Graphene FTVW

Posted by hexnet ::

Inanimate carbon rod This just in, from SWEDEN:

Hexagons have won this year's Nobel Prize in Physics. More specifically, Andre Geim and Konstantin Novoselov won the prize for their work with hexagons.

In summary, for those who do not follow such things (and I have noticed that "graphene" is among the top keywords bringing people to this site, so it is quite possible you do follow such things): Graphene was "discovered," or if you will isolated, by Geim and Novoselov in 2004, by peeling off layers of graphite with scotch tape. It is essentially an indefinitely large aromatic molecule, and the flat, two-dimensional form of the buckyball or the buckytube. For a variety of reasons I won't get into here, it has numerous potential applications in electronics and nanotechnology, and is quite interesting all around.

It had never actually occurred to me prior to 2004 that graphene needed to be "discovered." I had always been taught that graphite, as a major allotrope of carbon, consisted of one-atom-thick sheets of carbon atoms arranged in a hexagonal lattice, and that this had been known for quite a while (since at least the advent of X-ray crystallography). Thus it really shouldn't have been too much of a conceptual leap to assume that, in fact, such sheets existed (though apparently the prevailing view was that the sheets would "roll up" when isolated). I still have a hard time wrapping my mind around the fact that it took until 2004 to actually discover this.

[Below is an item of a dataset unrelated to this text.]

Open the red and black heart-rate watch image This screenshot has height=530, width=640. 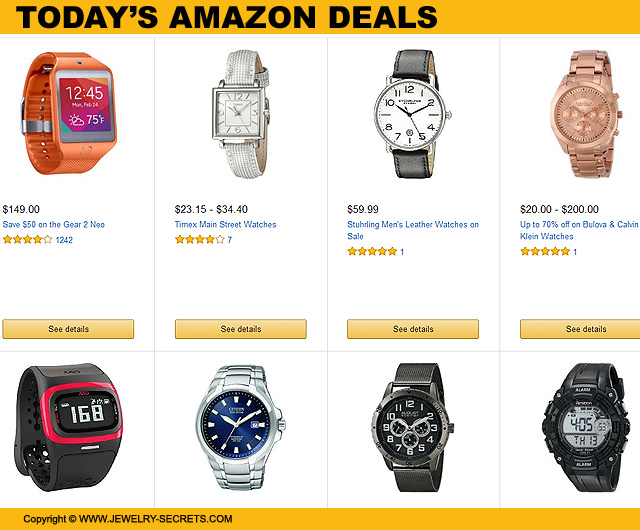[68, 427]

Particularly with all the research that's gone on with fullerenes since the '80s, you'd think somebody, somewhere, would've taken the time to actually isolate a sheet of graphite. Apparently it is somewhat difficult, but crap I have scotch tape and pencils lying around, by all rights that Nobel could've been mine.

Fullerene doodle

Posted by hexnet ::

I can only assume this infringes on any number of copyrights lol. Word on the street is that today's Google Doodle features an interactive truncated icosahedron in recognition of the 25th(.) anniversary of the discovery of the buckminsterfullerene (and, by extension, of fullerenes, nanotubes, &c. in general).

I normally don't actually pay attention to doodles—I find them rather played out at this point, and with the rise of integrated browser search fields, who even goes to Google's home page anymore. But it is worth noting that—according to sources who follow these things more closely than I do—this is ostensibly only Google's second "interactive" doodle, after this past spring's Pac-Man episode. THIS IS NOT AS INTERESTING AS PAC-MAN, but it's presumably indicative of the moral and intellectual gravity they assign to the discovery of fullerenes that they would consider the event worthy of such rarified and exotic treatment. The spinning of the fullerene here is not merely meant to amuse us for half a second, but rather to instill in us an understanding that the event being commemorated is, on balance, probably more important than, you know, the Australian federal election, or Chinese Valentine's Day, or what have you.

The PAH world as Hexagonal Overmind, etc.

Posted by hexnet ::

Coronene I have been reading about the PAH world hypothesis, and have come to see it as an intriguing indicator of the potentially hexagonal origins of life on earth.

Essentially, it is conjectured that, since polycyclic aromatic hydrocarbons are among the most common spaceborne molecules in the known universe, they would have likely been a constituent in the primordial seas of Earth, where they could have provided some sort of scaffolding or template on which early biological polymers such as RNA could assemble, thus solving a frequently-raised objection to the RNA world hypothesis that RNA is too fragile and transient to survive long outside of an extant cell or similar protective environment. By providing a structural backbone on which reasonably complex RNA strands and such could self-assemble, the PAH world would have given early pre-cellular life a fighting chance of finding its way into protective lipid bubbles, weird mineral formations, or what have you, where given enough replicative iterations it presumably developed into proper cellular life as we know it.

Carbon nanotubes

Posted by hexnet ::

Carbon nanotubes are allotropes of carbon in the fullerene family, discovered in 1991 (more or less). Rolling sheets of graphene at different chiral angles creates fullerenes with different electrical properties, making them highly suitable for use in nanoscale electronics, as well as other nanotechnological applications. Nanotubes can be either single-walled or multi-walled, and can be joined together with other fullerenes to form a wide variety of structures. Due to their high tensile strength, diverse electrical and mechanical properties, and versatile carbon chemistry, nanotubes—along with graphene and other fullerenes—represent an important hexagonal contribution to the emerging field of nanotechnology.

Graphene

Posted by hexnet ::
"Graphene is a flat monolayer of carbon atoms tightly packed into a two-dimensional (2D) honeycomb lattice, and is a basic building block for graphitic materials of all other dimensionalities. It can be wrapped up into 0D fullerenes, rolled into 1D nanotubes or stacked into 3D graphite."